Isto porque o longa no fundo vive uma situação entre a cruz e a espada quando em questões de introdução ao digital. Se o belo e criativo universo criado pela equipe de animação comandada por Moore e Johnston vive das referências e toma hábitos do cotidiano digital e das redes sociais como pressupostos da existência (e neste sentido é divertido atestar como para o estúdio o trabalho dos adultos ainda é visto num mesmo ambiente de escritório dos anos 60 ou 70), o arco da relação de Vanellope e Ralph – que mais pra frente se revela um sobre amizades tóxicas, com direito a um monstro gigantesco formado à partir de cópias de um Ralph imaturo e incapaz de permitir que a amiga viva a vida – se relaciona muito mais com temas modernos como da responsabilidades sobre a própria independência, uma noção que nem sempre se alinha ao jogo tão ingênuo de humor proposto. As narrativas não casam, afinal: se viver na rede é um hábito diário, como podem os protagonistas quererem uma rotina de ida e volta deste meio?

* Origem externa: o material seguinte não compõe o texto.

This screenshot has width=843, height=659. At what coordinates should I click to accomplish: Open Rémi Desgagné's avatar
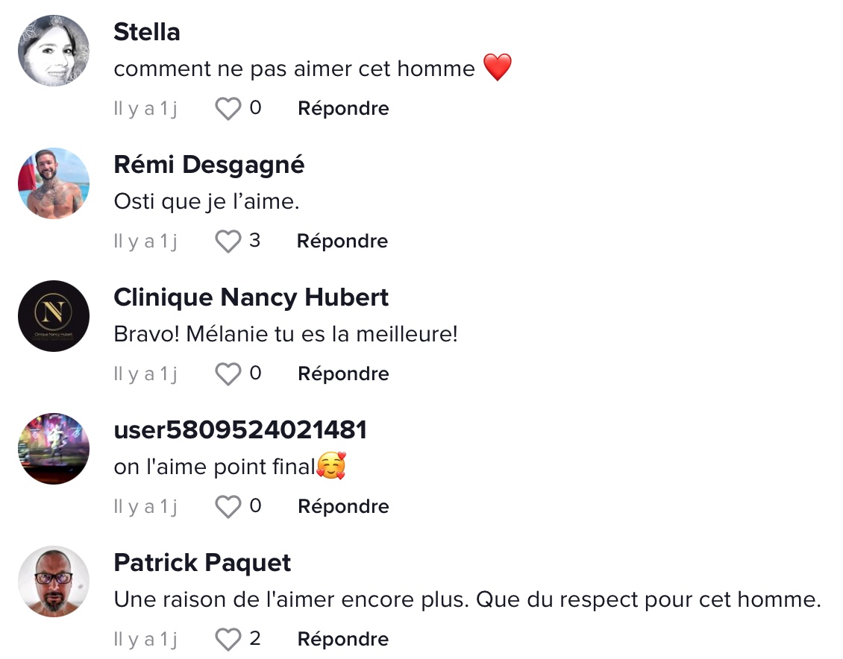(x=54, y=183)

“WiFi Ralph” no fundo vive uma situação entre a cruz e a espada quando em questões de introdução ao digital
Como esta divergência é impossível de ser conciliada pelas origens de tais raciocínios, o filme resolve separar as duas partes, uma medida que explica a sensação de que a certa altura a história pareça se reiniciar em si mesma. Depois de praticar os fundamentos do primeiro ato, a animação literalmente parece estacionar a trama na metade para desenvolver todo um jogo de descobertas com o meio que subexiste na piada, uma ação que se por um lado rende momentos divertidos (as cenas no eBay são as mais engraçadas, mas toda a participação do algoritmo Yesss dublado por Taraji P. Henson rende alguns chistes até sádicos sobre nossos hábitos virtuais) vai também esgotando aos poucos a produção a uma narrativa autorreferencial sem propósito algum – e quando se retorna aos temas iniciais para encerrar a trama, a sensação de arrasto já se anuncia claramente ao espectador.
Estes abalos, de certa forma, se relacionam por sua vez com uma dificuldade maior que mora muito nesta dificuldade implícita da produção em querer se adequar a um cenário contemporâneo sem perder de vista a lição fabular mais tradicional do filme infantil. Se por um lado esta auto-consciência da animação por conta do seu tema maior (a internet) permite que ela faça comentários um pouco mais esclarecidos sobre a relação humana com o meio virtual, sua própria necessidade de atender demandas opostas a seus propósitos acaba por tornar a aventura um tanto insossa em suas ambições. Os problemas de “WiFi Ralph”, quem diria, nascem das ligações mequetrefes que faz entre estruturas vindas do passado e necessidades pungentes do presente.